Stored items

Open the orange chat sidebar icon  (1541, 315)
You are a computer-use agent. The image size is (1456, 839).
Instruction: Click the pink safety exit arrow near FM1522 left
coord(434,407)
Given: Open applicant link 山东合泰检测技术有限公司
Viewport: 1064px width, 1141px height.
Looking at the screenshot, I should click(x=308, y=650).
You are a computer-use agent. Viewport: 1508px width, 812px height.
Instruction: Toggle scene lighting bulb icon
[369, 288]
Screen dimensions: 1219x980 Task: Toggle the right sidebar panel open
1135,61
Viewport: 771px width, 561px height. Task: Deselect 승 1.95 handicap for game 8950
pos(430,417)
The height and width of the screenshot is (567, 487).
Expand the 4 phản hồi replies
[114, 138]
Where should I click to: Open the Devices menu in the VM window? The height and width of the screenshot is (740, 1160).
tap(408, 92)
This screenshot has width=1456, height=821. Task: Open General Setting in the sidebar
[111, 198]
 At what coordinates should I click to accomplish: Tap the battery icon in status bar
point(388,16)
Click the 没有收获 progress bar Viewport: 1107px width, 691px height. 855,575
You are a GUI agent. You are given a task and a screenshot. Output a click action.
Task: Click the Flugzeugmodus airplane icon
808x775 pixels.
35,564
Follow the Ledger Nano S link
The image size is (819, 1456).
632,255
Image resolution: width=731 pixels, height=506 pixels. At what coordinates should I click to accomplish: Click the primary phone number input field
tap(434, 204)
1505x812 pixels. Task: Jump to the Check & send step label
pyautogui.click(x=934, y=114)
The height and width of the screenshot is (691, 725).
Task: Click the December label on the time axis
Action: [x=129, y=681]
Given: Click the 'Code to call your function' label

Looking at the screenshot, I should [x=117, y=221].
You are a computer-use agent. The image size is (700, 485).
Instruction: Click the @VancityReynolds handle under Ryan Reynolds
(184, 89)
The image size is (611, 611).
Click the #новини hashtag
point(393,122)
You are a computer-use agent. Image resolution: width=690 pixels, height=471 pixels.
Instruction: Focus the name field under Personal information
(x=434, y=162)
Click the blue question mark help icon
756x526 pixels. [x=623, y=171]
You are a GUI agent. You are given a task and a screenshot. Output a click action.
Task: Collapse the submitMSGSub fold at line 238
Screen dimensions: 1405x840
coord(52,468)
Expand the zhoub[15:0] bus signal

• [Exercise] List each line of the items above that contains the string "field".

• [Correct response]
Image resolution: width=731 pixels, height=506 pixels. At what coordinates should I click to accomplish: Click the primary phone number input field
Instruction: Focus the name field under Personal information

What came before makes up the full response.